Senior Manager, Application Security

About the role:

Samsara is looking for an experienced Senior Engineering Manager to lead our Application Security program. This role will oversee the Application Security, Vulnerability Management, and Security Assessment teams—core functions that protect our customers and the integrity of Samsara’s platform. Together, these teams ensure secure-by-default development, proactive vulnerability reduction, and resilient defenses across cloud infrastructure, firmware, and corporate applications.

This role combines technical leadership and security expertise to drive Samsara’s Application Security strategy at scale, supporting millions of connected devices and the critical data they generate. You will shape and deliver initiatives including bug bounty and responsible disclosure, threat modeling, SAST/SCA pipelines, and vulnerability management programs.

As a manager, you’ll guide a globally distributed team of engineers, mentor and grow technical leaders, and own the systems that underpin our secure development lifecycle. You will partner closely with Product and Engineering leadership to embed security early in the design process and ensure smooth developer workflows. This is a high-impact role that sits at the intersection of engineering excellence, security, and customer trust.

This is a remote position open to candidates residing in the US except the San Francisco Bay Metro Area, NYC Metro Area, and Washington, D.C. Metro Area.

You should apply if:

• You want to impact the industries that run our world: The software, firmware, and hardware you build will result in real-world impact—helping to keep the lights on, get food into grocery stores, and most importantly, ensure workers return home safely.
• You want to build for scale: With over 2.3 million IoT devices deployed to our global customers, you will work on a range of new and mature technologies driving scalable innovation for customers across industries driving the world's physical operations.
• You are a life-long learner: We have ambitious goals. Every Samsarian has a growth mindset as we work with a wide range of technologies, challenges, and customers that push us to learn on the go.
• You believe customers are more than a number: Samsara engineers enjoy a rare closeness to the end user and you will have the opportunity to participate in customer interviews, collaborate with customer success and product managers, and use metrics to ensure our work is translating into better customer outcomes.
• You are a team player: Working on our Samsara Engineering teams requires a mix of independent effort and collaboration. Motivated by our mission, we’re all racing toward our connected operations vision, and we intend to win—together.

In this role, you will: 

• Manage and grow the Application Security, Vulnerability Management, and Security Assessment teams.
• Define and deliver Samsara’s application security strategy, ensuring secure-by-default practices across cloud and firmware environments.
• Serve as a technical leader, particularly in Go security practices, while empowering engineering teams with scalable and efficient controls.
• Partner with Product and Engineering to embed security into CI/CD pipelines and developer workflows.
• Drive execution of key initiatives:

* Bug bounty and responsible disclosure programs.

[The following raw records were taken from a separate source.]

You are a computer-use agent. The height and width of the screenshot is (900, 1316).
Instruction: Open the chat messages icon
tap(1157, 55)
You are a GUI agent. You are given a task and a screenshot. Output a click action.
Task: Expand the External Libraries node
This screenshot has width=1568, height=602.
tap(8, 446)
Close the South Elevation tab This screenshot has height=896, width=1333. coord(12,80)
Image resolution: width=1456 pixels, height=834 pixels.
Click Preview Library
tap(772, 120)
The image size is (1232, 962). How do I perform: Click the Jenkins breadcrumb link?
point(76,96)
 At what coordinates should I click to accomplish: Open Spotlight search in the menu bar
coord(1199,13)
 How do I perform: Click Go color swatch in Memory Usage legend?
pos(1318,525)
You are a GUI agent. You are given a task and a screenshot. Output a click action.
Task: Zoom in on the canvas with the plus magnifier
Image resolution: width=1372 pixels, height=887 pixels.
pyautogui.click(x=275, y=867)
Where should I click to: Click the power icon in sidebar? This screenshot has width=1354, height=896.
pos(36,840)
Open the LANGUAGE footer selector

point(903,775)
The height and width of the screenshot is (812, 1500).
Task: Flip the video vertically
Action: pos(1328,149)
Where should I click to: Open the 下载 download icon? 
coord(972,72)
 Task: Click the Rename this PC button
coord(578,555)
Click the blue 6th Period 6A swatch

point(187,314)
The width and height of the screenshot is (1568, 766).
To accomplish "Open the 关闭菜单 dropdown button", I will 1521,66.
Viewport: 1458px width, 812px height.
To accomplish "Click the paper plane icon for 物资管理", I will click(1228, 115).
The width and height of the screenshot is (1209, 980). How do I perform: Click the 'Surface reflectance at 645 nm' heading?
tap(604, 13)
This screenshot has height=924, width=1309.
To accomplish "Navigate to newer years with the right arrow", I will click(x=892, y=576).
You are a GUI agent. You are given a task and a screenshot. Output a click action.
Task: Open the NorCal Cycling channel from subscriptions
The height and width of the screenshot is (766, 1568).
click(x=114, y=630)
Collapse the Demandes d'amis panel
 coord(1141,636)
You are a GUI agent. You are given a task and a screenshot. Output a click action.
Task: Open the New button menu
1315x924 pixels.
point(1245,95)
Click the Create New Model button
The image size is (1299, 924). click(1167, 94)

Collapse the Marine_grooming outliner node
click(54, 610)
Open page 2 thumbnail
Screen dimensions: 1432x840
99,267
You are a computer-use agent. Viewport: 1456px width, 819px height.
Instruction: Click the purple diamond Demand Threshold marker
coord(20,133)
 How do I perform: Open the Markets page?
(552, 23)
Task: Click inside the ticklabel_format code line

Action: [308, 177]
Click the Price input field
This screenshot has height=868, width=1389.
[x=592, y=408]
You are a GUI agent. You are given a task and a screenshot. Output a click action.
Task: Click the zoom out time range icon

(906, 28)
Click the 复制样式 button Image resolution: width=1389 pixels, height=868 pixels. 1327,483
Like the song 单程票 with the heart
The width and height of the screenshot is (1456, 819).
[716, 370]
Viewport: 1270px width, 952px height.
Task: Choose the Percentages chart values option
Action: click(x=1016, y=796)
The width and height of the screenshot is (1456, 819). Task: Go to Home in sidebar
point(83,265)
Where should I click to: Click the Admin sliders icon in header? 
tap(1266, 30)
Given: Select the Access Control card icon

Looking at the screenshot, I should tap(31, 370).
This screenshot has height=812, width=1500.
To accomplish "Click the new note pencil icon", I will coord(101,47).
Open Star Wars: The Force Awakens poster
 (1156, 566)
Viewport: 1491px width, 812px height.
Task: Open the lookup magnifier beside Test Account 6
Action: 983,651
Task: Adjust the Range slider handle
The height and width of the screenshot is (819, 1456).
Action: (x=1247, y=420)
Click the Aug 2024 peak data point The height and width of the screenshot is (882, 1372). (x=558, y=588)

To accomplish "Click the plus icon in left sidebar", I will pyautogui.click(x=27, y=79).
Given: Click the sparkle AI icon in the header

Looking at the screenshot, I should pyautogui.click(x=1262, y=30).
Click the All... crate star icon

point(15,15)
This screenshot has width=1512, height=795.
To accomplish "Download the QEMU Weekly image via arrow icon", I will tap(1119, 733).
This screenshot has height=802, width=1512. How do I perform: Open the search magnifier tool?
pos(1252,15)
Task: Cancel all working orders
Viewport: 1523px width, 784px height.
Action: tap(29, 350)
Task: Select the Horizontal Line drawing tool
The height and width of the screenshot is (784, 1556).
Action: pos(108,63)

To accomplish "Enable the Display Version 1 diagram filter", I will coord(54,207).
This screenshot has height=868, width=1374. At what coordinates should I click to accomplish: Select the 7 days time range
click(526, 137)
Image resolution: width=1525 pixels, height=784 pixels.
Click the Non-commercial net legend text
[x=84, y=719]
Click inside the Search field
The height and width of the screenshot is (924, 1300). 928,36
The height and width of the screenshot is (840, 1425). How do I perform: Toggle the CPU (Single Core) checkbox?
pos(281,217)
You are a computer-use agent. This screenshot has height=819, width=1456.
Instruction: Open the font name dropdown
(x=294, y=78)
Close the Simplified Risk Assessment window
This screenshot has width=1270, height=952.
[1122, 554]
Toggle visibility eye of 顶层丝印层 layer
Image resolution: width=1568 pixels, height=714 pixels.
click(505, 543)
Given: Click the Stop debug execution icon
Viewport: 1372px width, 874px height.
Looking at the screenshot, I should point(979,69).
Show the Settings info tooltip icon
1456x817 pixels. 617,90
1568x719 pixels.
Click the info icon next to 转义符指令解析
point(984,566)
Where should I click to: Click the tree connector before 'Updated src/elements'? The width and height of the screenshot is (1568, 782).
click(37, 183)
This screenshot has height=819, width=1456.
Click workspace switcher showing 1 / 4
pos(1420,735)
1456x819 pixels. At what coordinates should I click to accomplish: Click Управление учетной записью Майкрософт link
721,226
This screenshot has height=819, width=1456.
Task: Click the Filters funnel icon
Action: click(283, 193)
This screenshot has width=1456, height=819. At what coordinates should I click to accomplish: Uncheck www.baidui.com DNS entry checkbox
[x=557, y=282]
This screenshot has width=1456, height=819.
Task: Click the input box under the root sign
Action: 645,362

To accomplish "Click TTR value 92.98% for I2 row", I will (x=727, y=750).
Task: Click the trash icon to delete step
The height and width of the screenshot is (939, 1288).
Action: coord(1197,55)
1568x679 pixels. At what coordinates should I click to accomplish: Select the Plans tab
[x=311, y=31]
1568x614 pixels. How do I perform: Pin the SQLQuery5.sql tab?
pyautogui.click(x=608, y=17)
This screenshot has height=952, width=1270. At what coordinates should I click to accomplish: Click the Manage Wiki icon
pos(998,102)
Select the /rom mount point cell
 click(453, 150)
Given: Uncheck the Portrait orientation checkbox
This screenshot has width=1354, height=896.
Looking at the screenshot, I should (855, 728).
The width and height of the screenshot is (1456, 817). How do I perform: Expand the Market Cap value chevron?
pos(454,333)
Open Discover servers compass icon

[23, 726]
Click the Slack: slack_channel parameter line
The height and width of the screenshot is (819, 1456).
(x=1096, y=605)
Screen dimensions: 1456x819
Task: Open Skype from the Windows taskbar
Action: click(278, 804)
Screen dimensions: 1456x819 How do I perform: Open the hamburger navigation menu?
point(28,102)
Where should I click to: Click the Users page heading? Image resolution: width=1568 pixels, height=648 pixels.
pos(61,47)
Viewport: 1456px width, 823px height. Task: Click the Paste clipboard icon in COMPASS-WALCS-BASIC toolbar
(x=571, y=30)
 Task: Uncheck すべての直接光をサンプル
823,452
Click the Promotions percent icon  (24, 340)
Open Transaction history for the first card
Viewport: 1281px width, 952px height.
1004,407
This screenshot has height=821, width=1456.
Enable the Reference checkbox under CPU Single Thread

* Threat modeling for critical features and infrastructure.

* SAST/SCA pipelines and developer tooling for secure code.

* Vulnerability management workflows and remediation programs.

* Security reviews of product infrastructure, internal systems, and corporate applications.

Minimum requirements for the role:

• 8+ years of experience in security engineering, with at least 3+ years as a direct people manager leading engineering or security teams. 
• Strong track record of building and scaling Application Security programs in SaaS environments.
• Deep technical expertise (highly proficient) in Go and modern application stacks.
• Hands-on experience with SAST/SCA tools (e.g., Semgrep, CodeQL, Snyk) and CI/CD integrations.
• Demonstrated success leading vulnerability management programs from detection through remediation.
• Proven ability to run and act on threat modeling exercises.
• The ability to mentor senior engineers and grow future technical leaders.
• Excellent communication and stakeholder management skills, with experience influencing at senior leadership levels.

An ideal candidate also has:

• Experience with firmware or embedded security in addition to SaaS.
• Background in running external-facing security programs (bug bounty, responsible disclosure, customer security reviews).
• Experience navigating compliance frameworks (FedRAMP, ISO, SOC2, etc.).
• A track record of engaging with the broader security community through talks, publications, or open-source contributions.